Plastic and Reconstructive Surgery Jobs
Plastic Surgeons have a broad scope of practice involving cosmetic and reconstructive surgical procedures and the delivery of specialised medical care. They work in outpatient settings in private clinics and hospitals, as well as in acute settings like the emergency department. They perform a wide range of surgeries which improve function and form and correct bodily abnormalities caused by injury, disease, ageing, birth defects or enhance physical appearances. They often subspecialise in a particular area of Plastic Surgery such as aesthetic surgery, including breast surgery or rhinoplasty, emergency plastic surgery, burn trauma, head and neck cancer, lower limb trauma, microsurgery, hand surgery or craniofacial surgery. They collaborate with other medical specialists to provide quality patient care, and work within multidisciplinary teams to provide integrated and follow-up health services. Plastic Surgeons provide clinical leadership in their area of expertise, train registrars and junior doctors, and contribute to education and research activities. To pursue a career as a Plastic Surgeon, doctors need to complete extensive medical and surgical training which can take 12 years to complete. Surgical registrars (doctors in PGY3 or above) can apply to undertake the Surgical Education and Training Program (SET) in Plastic and Reconstructive Surgery. This is a 5-year program Royal Australasian College of Surgeons (RACS) program which is administered by Australian Society of Plastic Surgeons Inc. (ASPS). It leads to Fellowship and Specialist Registration with Aphra.

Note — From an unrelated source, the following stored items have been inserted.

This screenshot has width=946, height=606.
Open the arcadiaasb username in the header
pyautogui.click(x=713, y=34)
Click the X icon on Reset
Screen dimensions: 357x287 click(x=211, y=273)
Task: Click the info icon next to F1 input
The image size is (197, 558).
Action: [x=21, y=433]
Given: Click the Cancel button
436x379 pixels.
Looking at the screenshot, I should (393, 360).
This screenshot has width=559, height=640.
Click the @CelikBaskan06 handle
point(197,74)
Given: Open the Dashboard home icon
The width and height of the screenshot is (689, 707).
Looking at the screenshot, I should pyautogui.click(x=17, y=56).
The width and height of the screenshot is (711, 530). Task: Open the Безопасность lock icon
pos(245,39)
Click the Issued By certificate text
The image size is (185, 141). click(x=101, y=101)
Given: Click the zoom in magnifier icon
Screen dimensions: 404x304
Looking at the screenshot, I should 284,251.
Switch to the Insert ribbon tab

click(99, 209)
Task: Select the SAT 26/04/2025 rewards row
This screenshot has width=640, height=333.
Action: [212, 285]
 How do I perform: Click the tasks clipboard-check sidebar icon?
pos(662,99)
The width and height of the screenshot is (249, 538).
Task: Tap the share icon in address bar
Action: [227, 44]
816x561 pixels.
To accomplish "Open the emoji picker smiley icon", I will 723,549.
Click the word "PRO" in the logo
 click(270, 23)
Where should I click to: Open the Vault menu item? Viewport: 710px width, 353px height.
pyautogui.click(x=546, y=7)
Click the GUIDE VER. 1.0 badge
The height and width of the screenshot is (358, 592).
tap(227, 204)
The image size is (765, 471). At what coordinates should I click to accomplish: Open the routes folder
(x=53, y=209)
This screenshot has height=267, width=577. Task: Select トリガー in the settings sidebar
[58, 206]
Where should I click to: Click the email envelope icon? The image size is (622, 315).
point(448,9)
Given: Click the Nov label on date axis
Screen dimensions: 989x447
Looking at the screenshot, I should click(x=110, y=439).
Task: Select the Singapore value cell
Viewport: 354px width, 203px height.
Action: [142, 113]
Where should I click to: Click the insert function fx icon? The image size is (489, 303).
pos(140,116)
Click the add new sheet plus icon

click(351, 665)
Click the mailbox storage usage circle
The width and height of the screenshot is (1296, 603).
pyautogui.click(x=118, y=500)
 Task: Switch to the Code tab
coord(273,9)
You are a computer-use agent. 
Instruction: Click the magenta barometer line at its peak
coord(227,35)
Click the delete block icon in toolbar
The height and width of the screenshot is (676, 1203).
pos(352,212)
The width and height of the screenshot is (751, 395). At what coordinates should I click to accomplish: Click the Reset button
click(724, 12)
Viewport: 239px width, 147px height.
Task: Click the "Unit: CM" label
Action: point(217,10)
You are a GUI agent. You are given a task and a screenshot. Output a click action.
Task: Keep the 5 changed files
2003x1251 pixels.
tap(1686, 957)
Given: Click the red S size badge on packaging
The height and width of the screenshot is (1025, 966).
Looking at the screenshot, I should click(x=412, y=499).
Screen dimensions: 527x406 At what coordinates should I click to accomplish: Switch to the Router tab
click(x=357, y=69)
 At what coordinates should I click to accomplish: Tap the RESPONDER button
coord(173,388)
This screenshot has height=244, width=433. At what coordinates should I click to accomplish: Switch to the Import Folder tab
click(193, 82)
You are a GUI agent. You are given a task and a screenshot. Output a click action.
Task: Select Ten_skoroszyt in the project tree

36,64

Registrars (Surgical Specialty – Plastic/Reconstructive Surgery) are registered doctors who have completed their medical degree and pre-vocational training (internship and residency/PGY2-3). They have attained general registration with AHPRA and can now undertake specialist/or vocational training positions to broaden and refine their scope of practice and gain experience, skills and competency in their chosen area of medicine. Registrars are very important members of the integrated and multi-disciplinary health care team. They have increasing responsibility for patient care, oversee and support junior doctors and staff, participate in professional development activities and continue to receive important guidance, training, and support from senior staff. They work in a range of primary, secondary, tertiary, clinical, laboratory and acute care settings, in hospitals, private practices and community clinics. Registrars who want to pursue a career in general surgery, or a surgical specialty, can undertake advanced training with RACS. Surgical registrars work under general and specialist surgeons and develop procedural skills, surgical techniques, clinical expertise, and valuable work experience in providing specialist.